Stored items
---

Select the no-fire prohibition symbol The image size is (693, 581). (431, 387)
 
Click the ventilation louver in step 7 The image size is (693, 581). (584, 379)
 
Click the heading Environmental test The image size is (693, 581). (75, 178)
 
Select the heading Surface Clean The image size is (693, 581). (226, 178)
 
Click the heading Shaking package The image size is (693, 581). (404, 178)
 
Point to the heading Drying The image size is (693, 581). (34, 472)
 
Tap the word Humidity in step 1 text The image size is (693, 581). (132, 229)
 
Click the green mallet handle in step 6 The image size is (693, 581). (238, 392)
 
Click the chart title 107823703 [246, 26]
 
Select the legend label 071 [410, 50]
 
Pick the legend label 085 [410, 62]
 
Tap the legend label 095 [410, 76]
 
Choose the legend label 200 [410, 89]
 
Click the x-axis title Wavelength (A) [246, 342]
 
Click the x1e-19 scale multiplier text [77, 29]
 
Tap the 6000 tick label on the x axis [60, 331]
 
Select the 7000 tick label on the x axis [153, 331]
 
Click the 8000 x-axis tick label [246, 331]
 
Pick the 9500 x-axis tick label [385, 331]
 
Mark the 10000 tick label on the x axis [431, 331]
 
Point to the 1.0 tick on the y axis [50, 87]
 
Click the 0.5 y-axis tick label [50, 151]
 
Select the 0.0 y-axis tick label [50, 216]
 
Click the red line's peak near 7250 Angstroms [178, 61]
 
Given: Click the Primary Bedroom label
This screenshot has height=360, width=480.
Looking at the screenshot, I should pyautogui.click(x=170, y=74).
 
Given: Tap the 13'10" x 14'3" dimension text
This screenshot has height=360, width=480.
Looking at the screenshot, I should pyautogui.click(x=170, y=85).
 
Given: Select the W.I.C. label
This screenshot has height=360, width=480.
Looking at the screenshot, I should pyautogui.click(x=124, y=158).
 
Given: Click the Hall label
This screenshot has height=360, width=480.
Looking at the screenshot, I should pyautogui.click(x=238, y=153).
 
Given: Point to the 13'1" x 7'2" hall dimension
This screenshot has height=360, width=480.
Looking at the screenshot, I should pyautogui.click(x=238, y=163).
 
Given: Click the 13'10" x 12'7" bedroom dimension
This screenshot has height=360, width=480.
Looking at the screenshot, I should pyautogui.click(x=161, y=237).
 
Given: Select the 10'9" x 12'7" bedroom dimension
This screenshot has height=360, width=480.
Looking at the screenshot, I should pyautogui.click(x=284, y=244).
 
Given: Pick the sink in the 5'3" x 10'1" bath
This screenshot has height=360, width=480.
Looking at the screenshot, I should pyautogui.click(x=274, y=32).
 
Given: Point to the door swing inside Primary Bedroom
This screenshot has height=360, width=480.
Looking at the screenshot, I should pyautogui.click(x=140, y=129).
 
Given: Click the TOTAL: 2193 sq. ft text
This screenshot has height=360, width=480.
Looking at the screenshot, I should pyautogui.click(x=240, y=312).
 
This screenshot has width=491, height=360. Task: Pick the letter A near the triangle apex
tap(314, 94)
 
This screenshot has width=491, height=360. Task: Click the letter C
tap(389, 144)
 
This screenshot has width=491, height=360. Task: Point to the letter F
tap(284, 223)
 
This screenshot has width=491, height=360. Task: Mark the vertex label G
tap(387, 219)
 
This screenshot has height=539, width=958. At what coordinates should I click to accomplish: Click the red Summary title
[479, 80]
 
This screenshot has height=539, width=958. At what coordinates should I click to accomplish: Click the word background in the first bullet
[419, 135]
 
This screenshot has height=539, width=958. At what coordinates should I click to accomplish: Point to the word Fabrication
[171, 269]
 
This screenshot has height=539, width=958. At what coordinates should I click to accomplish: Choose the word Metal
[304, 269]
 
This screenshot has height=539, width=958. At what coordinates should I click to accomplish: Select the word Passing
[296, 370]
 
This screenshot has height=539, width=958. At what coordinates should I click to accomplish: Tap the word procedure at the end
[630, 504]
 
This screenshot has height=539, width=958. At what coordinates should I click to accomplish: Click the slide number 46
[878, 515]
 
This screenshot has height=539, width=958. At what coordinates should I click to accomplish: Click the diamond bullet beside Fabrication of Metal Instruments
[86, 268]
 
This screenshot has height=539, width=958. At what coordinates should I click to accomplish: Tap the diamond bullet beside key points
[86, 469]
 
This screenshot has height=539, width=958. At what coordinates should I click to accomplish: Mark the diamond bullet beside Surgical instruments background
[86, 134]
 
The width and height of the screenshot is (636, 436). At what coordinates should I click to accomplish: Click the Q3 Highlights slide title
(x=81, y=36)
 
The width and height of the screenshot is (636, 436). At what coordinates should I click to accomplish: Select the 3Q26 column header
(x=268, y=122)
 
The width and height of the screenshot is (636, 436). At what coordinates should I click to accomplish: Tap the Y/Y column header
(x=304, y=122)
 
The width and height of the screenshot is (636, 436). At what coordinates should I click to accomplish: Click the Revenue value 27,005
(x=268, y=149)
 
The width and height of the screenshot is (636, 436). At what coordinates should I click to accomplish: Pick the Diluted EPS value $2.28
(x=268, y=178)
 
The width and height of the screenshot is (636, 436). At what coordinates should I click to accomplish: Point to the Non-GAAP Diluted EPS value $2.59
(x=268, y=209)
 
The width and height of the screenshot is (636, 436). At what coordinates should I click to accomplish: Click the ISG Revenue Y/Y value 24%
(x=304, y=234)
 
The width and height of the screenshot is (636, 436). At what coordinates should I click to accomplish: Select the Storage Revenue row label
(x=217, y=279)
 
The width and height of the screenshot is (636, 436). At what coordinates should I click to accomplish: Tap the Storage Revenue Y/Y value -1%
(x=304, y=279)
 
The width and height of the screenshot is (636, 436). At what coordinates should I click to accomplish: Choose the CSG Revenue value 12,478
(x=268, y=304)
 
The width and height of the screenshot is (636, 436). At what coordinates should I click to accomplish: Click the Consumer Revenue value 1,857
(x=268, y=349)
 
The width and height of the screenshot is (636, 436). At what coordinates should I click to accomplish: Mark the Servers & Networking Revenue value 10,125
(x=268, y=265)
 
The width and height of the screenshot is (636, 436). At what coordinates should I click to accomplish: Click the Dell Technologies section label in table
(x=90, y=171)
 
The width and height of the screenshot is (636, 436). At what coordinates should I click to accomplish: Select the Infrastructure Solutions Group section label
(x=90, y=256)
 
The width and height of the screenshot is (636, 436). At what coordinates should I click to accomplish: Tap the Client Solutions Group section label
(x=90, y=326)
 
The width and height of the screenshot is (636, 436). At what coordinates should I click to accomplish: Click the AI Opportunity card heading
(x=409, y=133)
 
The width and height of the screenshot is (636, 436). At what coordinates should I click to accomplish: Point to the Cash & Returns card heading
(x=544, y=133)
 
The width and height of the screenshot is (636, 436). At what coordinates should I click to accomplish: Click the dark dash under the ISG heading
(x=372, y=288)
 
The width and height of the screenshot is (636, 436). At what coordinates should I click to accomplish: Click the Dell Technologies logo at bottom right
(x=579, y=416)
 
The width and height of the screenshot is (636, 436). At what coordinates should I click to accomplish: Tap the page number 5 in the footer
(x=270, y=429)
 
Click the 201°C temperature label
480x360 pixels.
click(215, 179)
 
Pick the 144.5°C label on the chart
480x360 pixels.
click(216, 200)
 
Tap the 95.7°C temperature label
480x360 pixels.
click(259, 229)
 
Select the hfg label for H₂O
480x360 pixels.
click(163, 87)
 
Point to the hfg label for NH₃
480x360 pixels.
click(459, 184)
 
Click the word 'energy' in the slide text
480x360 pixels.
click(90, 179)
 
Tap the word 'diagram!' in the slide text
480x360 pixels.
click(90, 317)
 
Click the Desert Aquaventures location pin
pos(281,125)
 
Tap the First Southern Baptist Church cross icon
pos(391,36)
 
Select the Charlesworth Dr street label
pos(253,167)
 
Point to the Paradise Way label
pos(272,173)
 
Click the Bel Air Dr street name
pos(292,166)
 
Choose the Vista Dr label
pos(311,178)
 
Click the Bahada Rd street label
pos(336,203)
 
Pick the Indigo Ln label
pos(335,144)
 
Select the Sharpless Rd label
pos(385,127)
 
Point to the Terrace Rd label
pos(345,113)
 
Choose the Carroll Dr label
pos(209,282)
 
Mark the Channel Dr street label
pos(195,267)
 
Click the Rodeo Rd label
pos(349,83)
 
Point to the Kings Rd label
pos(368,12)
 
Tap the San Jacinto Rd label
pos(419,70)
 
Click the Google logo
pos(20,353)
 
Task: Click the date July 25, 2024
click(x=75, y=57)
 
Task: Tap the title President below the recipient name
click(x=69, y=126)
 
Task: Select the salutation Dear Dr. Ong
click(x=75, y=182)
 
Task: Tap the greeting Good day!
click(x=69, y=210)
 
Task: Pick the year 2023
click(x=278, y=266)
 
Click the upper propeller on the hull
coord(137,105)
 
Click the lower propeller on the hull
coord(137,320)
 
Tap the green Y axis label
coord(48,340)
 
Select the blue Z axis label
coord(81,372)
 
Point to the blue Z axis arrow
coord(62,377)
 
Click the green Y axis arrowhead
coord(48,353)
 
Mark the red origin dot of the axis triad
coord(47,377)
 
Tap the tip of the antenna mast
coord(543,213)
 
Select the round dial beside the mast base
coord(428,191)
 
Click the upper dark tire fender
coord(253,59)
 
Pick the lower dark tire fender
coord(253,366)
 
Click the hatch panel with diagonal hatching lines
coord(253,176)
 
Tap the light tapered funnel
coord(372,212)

---

## Goal
Repeat the entries verbatim, from the line containing "Click the chart title 107823703 [246, 26]" through the line containing "Select the 7000", including both of those lines.

## Reply to the task
Click the chart title 107823703 [246, 26]
 
Select the legend label 071 [410, 50]
 
Pick the legend label 085 [410, 62]
 
Tap the legend label 095 [410, 76]
 
Choose the legend label 200 [410, 89]
 
Click the x-axis title Wavelength (A) [246, 342]
 
Click the x1e-19 scale multiplier text [77, 29]
 
Tap the 6000 tick label on the x axis [60, 331]
 
Select the 7000 tick label on the x axis [153, 331]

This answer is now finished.